The value of conceptual modeling
On 9 November, I had the honor to participate in the 90-minute Industry Panel at the ER 2023 conference in Lisbon, together with Magda Cocco (head of ICT practice at Vieira de Almeida, a Portuguese law firm), Walid Saba (Senior Research Scientist at the Institute for Experiential AI at Northeastern University), and Mike Bennett (technical director at OMG and originator of the FIBO ontology, the widely used standards repository for financial industry concepts and definitions).
It was great to confront so many wonderful ideas from different perspectives with each other. In this blog post, I summarize some of the major points and add a bit of extra perspective. First, however, a big thank you to Giancarlo Guizzardi and Jose Borbinha for organizing this edition of the ER-conference. It was the first time I attended this conference, but certainly not the last.

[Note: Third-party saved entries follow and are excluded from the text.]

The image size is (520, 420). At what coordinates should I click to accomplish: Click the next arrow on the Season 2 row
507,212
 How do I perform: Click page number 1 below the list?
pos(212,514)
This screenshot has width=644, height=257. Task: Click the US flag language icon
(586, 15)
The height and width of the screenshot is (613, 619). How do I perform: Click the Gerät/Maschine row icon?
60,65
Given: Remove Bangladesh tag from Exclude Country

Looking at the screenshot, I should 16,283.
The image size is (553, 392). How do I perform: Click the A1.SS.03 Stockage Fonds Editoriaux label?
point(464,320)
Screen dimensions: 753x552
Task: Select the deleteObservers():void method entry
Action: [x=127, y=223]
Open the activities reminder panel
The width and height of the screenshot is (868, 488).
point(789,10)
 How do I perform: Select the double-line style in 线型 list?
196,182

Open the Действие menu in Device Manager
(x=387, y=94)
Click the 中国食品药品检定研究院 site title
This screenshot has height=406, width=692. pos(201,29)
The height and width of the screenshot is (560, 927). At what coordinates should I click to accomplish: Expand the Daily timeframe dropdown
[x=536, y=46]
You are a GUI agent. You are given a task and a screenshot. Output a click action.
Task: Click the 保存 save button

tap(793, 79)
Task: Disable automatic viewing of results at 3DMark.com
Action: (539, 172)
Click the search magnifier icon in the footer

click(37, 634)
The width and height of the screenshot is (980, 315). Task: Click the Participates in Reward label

Main themes of the discussion
The main question we tried to answer is what exactly is the value that modeling brings to the industry? What are the problems and what are effective tools and techniques? Our respective main themes were as follows.
My perspective
In my view, until recently, the value of models has mostly been a secret hidden in the IT-departments of organizations. Models are traditionally created by developers to help them structure their code and data repositories. Nowadays, the business column in many organizations needs to answer new tasks, which often involve the delivery of information products. The business needs its own knowledge engineers to create the models that define the structure of the datasets expressing these information products. The value of these models is that they provide customers and users with a recipe to understand and use these information products, using their own tools and algorithms.
An example of this in my own day job as an ontologist is in the cultural heritage sector. Curators increasingly have the ambition to make datasets available that seamlessly integrate with datasets from other cultural heritage organizations, so that third parties can find high-value information on, say, a painting of Van Gogh, including data from various sources. Using widely known standards such as LinkedArt and the AAT thesauri, this is now an achievable goal [1]. To create such models, I use methods from the knowledge engineering and ontology domain — my favorite one being UFO.
?Magda's perspective
Magda stressed the importance of conceptual models as a way to bridge the gap in understanding between business and technical people in cases where increasingly complex regulatory requirements are to be met. As an example, from a legal point of view, how do you ascertain that an organization is GDPR-compliant? A negative answer to a simple question like “does your database contain personal data” is no guarantee for compliance. Technical people are often unaware that, for example, IP-addresses and MAC-numbers are privacy-sensitive. Therefore, you need to break down such questions about GDPR-compliance into much more concrete ones. A well-structured conceptual model is a great help in such situations.
Walid's perspective
Walid made the point that conceptual modeling is a knowledge engineering challenge. As experience over the past decades has shown, it will not work when knowledge engineers try to reach perfection without bothering about practical value. This value often lies in the ease with which software and data engineers can use the models in their day-to-day work. You have to constantly evaluate the practical consequences of design choices in the model. The best way to evaluate them is to see how they play out in real-world datasets expressed in terms of the model, and in the logic of programs that process these datasets.
Mike's perspective
Mike talked about his work on FIBO [2]. He forcefully argued that modeling is often done by technical people instead of knowledge engineers. The results are not good. Classifications mix different, often incompatible dimensions. Code lists are incomplete or even unsound. Also, too much focus on the technical aspects of RDFS and OWL leads to overly abstract models. But we do not need abstract models of the solution. What we need is concrete models of the problem.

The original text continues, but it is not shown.